Op weg naar zichzelf en naar innerlijke
vrijheid.
Fragment
uit brief 7
Wat
ik vind dat je bovenal vermijden moet? De
massa. Daar kun jij jezelf nog niet gerust
aan toevertrouwen. Ikzelf althans moet mijn
zwakte erkennen: ik kom nooit als dezelfde
persoon weer thuis. Iets van wat ik tot
bedaren had gebracht is verstoord geraakt,
iets van wat ik verjaagd had is
teruggekeerd. Het is als met zieken na een
lange periode van zwakte. Die kunnen dan
geen voet buitenshuis zetten zonder een
terugslag. Zo vergaat het ook ons en onze
zielen, die van een langdurige ziekte
herstellen.

> Gegevensverzameling:
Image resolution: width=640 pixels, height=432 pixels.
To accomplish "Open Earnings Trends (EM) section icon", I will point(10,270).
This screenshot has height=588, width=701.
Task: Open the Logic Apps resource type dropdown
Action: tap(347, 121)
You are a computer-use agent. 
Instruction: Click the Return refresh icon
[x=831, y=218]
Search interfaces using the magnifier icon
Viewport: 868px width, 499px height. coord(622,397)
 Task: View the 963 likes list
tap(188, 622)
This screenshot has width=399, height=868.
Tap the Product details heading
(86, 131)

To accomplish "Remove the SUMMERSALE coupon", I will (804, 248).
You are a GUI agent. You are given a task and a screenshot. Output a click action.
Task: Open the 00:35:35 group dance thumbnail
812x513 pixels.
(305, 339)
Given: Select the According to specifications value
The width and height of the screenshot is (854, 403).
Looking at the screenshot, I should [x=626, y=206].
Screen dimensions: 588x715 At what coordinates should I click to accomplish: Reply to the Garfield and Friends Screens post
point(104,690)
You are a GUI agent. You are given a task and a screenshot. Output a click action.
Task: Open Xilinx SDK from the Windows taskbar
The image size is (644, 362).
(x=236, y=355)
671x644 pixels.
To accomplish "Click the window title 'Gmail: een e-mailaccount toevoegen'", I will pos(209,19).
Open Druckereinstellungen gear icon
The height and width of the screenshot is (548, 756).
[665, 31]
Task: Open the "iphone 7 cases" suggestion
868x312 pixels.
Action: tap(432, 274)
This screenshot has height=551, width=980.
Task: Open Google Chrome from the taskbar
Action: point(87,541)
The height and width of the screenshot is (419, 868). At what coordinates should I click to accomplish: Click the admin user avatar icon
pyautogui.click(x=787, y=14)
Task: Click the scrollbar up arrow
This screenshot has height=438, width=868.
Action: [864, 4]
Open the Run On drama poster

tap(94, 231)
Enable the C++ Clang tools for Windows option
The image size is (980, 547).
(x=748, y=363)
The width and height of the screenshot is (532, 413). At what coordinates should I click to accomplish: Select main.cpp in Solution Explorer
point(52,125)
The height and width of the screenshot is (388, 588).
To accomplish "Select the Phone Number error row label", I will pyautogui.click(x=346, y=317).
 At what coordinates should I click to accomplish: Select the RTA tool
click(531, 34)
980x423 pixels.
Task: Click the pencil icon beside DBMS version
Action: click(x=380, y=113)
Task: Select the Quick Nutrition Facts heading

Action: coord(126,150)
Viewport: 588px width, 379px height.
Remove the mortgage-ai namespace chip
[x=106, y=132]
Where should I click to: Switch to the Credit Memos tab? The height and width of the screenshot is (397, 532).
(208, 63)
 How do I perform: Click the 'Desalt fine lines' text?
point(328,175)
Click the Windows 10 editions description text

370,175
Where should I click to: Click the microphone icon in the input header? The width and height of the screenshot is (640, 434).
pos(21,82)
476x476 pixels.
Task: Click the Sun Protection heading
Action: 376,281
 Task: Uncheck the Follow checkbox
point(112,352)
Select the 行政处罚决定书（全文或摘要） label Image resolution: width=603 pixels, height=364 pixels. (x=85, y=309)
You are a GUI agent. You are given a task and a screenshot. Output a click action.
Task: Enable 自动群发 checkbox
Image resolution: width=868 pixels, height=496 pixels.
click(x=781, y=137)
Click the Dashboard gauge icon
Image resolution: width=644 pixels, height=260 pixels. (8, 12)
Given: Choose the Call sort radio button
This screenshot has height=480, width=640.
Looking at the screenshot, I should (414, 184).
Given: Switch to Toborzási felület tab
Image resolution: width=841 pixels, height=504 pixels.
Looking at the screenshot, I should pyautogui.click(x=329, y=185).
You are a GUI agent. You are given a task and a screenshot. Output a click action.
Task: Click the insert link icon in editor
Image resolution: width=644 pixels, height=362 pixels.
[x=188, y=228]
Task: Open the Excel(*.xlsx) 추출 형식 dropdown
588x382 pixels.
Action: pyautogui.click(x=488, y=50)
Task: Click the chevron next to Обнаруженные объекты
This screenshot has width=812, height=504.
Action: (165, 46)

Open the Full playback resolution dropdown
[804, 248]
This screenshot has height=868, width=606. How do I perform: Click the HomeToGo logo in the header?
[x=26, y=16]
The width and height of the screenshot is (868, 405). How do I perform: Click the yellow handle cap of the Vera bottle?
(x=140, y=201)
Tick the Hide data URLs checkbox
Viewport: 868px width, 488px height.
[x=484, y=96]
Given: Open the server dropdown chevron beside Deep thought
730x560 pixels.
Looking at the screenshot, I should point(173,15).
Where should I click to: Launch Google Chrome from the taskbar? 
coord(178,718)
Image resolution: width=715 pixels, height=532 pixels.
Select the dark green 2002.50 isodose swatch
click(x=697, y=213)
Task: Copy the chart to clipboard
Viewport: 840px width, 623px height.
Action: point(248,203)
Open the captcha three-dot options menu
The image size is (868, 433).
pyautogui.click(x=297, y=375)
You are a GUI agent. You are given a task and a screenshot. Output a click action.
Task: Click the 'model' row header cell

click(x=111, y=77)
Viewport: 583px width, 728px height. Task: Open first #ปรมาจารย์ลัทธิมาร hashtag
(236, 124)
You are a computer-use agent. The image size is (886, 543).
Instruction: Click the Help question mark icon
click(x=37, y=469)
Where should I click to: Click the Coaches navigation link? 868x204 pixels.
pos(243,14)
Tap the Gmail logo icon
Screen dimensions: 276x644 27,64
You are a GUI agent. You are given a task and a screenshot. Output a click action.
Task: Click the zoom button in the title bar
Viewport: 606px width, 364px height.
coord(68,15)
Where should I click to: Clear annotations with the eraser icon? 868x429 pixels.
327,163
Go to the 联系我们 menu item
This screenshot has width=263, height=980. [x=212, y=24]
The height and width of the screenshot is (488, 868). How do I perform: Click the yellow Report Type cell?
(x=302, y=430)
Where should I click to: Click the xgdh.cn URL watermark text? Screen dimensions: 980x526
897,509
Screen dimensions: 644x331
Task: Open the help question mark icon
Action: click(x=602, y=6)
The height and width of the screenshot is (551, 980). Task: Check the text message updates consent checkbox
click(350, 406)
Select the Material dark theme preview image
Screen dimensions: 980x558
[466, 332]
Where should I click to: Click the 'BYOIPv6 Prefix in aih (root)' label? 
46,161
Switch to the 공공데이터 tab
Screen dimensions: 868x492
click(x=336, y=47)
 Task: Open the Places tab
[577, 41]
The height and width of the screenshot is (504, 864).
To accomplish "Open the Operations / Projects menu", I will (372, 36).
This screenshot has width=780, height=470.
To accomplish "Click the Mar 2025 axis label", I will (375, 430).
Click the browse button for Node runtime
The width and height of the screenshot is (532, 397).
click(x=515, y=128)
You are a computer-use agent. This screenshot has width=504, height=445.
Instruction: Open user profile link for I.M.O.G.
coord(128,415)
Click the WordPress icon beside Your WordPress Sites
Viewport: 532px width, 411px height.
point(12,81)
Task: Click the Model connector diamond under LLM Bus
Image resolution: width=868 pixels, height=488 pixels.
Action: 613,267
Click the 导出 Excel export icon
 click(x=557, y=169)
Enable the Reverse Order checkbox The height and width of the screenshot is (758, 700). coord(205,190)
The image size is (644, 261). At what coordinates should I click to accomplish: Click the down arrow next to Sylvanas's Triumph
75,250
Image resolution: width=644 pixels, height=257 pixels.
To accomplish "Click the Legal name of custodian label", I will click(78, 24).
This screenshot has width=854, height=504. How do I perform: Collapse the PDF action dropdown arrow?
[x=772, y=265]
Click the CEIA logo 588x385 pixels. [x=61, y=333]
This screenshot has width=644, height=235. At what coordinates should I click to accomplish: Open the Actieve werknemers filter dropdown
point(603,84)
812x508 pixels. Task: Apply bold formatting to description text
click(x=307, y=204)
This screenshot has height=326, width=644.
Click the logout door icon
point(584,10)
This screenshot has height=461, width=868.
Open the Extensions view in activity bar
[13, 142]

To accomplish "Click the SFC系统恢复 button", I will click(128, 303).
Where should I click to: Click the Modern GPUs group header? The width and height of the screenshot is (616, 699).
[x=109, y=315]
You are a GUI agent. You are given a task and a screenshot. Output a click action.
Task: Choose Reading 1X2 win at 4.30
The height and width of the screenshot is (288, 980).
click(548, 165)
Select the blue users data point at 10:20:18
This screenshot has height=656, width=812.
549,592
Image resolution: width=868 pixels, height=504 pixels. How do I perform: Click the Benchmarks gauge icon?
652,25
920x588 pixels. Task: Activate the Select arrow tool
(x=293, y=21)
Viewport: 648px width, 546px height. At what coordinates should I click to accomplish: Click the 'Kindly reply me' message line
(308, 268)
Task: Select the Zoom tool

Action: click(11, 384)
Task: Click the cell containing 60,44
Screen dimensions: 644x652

> Opdracht: Schrijf het fragment over het vermijden van de massa verder, aansluitend op de laatste zin.

> Uitvoer:
Omgang met velen werkt verkeerd. Van
iedereen krijgen we een fout aangepraat,
ingeprent of ongemerkt aangewreven. Ja, hoe
groter de mensenmassa waar we ons in mengen,
des te groter het gevaar.
Maar niets is zo schadelijk voor een goede
moraal als het bijwonen van spelen. Want
juist dan sluipen er via het beleefde
plezier fouten binnen. Wat denk je dat ik
bedoel? Bij thuiskomst ben ik meer gefixeerd
op bezit en relaties en genot, ja, ik ben
wreder en onmenselijker, want onder mensen
geweest.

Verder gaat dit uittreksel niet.